Choice of fly rod comes down to quality. The better the quality the easier it is to cast. Throughout all of flyfishing nothing ever changes there.

When selecting a fly line for the job you have some flexibility. Either a floating or intermediate sink rate line will be fine. Tailor will hammer popper-style flies quite as readily as they attack a minnow or Deceiver type of fly so if a floating line is the one on hand you can use it quite readily for either surface work or sub-surface action where the fly is allowed to sink prior to the usual strip/stop retrieve.

The reel needs some serious thought. A reliable and smooth drag is a must. Also, this is definitely saltwater work and there could be some spray and wash about the place, so if the reel isn’t a dedicated salt water model the only option is to give it a thorough clean up after use. I believe all fly reels need a wash after saltwater use; it’s only common sense. However, a make-do freshwater one will need a more prolonged clean up which should also include the fly line. It’s a no brainer really.

I don’t see a real need for 300m of backing on a tailor outfit. If the fish can’t be turned within 100m it’s either a definite line class record tailor for the angler or a sneaky but large trevally has come into the fray unannounced. In my experience, 150m of 50lb braid backing is sufficient.

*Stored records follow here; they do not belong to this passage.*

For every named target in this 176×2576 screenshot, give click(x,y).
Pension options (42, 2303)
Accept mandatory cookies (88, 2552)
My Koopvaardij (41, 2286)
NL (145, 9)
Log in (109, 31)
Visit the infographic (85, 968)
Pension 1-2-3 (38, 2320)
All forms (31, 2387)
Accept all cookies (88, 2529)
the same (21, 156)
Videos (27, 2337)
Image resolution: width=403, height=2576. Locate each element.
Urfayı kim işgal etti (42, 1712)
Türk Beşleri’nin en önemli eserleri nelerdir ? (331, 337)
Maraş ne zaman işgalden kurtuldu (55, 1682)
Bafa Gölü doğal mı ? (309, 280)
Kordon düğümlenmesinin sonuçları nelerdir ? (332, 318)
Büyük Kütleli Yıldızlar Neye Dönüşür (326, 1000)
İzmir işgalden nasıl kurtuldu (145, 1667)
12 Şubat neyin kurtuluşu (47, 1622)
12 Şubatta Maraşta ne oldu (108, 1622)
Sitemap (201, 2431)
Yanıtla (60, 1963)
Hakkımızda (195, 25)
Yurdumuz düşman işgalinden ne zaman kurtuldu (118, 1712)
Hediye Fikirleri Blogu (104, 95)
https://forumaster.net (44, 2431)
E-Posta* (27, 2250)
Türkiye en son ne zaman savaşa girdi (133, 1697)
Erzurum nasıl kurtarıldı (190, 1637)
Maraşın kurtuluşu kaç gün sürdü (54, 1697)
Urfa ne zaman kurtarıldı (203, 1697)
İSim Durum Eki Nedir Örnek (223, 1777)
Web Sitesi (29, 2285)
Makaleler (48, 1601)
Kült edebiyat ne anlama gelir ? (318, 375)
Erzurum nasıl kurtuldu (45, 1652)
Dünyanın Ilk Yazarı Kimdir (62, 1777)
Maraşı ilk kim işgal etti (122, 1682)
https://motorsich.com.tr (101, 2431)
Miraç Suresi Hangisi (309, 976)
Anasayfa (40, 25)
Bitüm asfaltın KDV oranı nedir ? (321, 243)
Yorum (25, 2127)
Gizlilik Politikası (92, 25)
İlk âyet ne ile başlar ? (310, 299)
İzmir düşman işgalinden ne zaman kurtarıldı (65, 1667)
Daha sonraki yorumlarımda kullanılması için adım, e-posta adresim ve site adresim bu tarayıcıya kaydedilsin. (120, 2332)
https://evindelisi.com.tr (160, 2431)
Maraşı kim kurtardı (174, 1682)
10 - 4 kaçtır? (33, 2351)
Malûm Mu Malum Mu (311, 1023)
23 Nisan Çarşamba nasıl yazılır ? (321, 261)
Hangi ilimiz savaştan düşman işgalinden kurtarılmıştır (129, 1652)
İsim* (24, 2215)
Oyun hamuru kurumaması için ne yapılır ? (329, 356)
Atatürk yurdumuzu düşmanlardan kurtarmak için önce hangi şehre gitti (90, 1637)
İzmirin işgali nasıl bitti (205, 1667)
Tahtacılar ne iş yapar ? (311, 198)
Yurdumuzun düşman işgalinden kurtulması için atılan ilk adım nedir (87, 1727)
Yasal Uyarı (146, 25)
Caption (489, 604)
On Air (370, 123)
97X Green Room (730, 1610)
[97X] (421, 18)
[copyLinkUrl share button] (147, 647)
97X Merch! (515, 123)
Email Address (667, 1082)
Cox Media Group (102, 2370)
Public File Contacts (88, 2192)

Flies and how to fish them

Flies for tailor need to have a general baitfish profile, which takes in a whole gamut of contenders from various Deceivers through to Clousers and Pink Things. Tailor are not choosy fish; they’re more opportunistic than selective. For this reason, as long as a fly looks generally like a baitfish it should be taken provided you don’t get too carried away with the retrieve and have the fly moving as quickly as if you were targeting mackerel or tuna. An exact imitation of a baitfish is fine if it’s convenient, but it’s certainly not mandatory.

Here’s another tip: although we think of tailor as surface ripping feeders they are not keen on things moving at supersonic speeds. A degree of stop/start in a retrieve will bring most hits.

If you’re fishing for tailor from the shore, there is one item that’s worth its weight in shining gold: the trusty stripping basket. Keeping the fly line free from tangles is important when trying for some cracker casts with perhaps rough going underfoot, or maybe a series of waves washing about and trying to grab the fly line.

Lastly, don’t be put off from flyfishing for tailor if you don’t have good success straight away. There’s usually a lot more going on below the surface of the water than above. Fishing just on first light or on dusk should pay dividends but it always comes down to having faith and making plenty of casts, retrieving in an enticing but not too fast manner, and keeping slack line out of the equation so that you can easily feel a bite and convert it to a fish on the rod.